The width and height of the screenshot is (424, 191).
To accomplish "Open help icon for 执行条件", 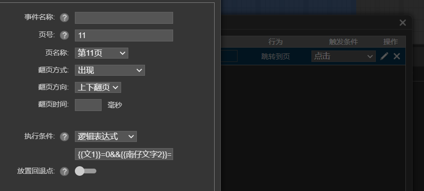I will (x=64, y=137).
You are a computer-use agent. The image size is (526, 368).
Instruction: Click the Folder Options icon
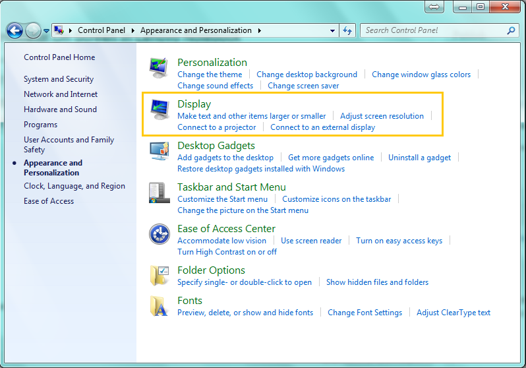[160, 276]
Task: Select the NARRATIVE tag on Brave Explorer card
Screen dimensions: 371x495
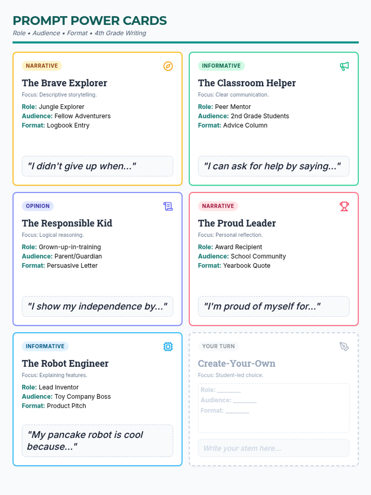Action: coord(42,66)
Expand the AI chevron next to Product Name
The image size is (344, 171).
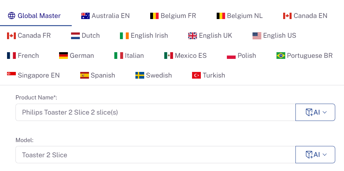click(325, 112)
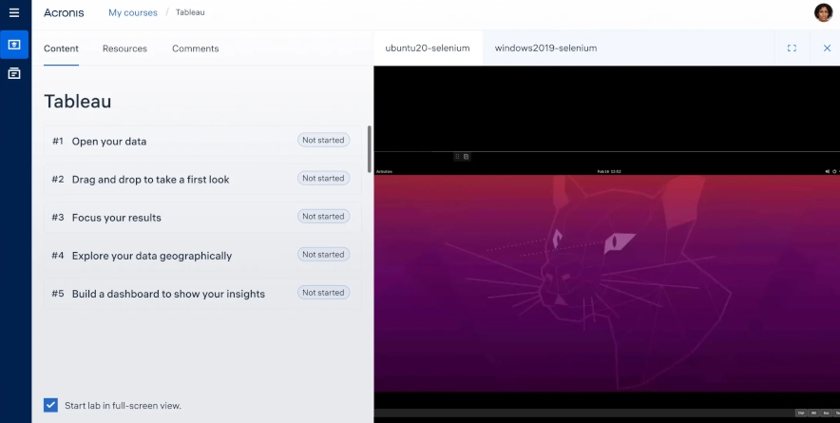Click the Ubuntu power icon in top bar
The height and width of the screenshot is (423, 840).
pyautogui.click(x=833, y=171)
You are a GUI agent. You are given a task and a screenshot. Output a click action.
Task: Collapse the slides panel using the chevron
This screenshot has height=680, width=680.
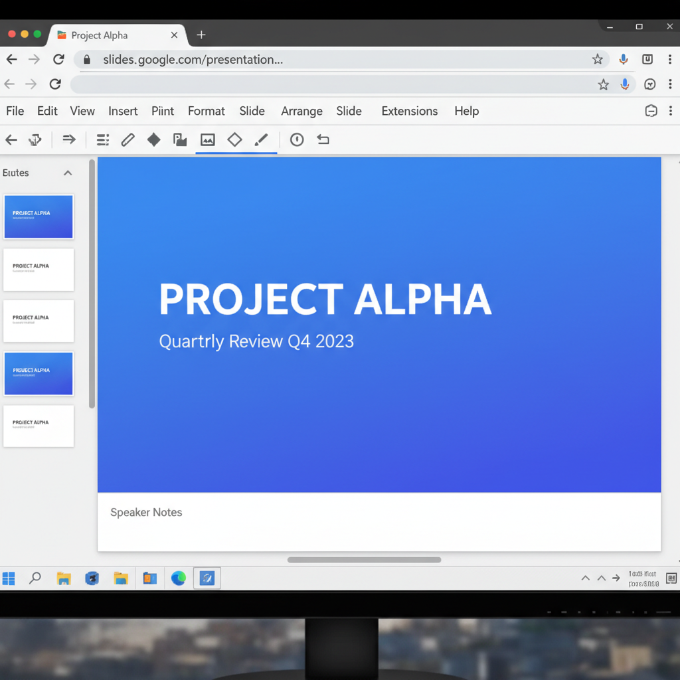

■ **WHAT TO DO**
Please give a word-for-word transcript of the lines from the one holding "The image size is (344, 171)." through the final line of the entries, both ends kept, with no pictures.

■ **REPLY**
The image size is (344, 171).
click(325, 112)
Click the Ubuntu power icon in top bar
The height and width of the screenshot is (423, 840).
pyautogui.click(x=833, y=171)
You are a GUI agent. You are given a task and a screenshot. Output a click action.
Task: Collapse the slides panel using the chevron
This screenshot has height=680, width=680.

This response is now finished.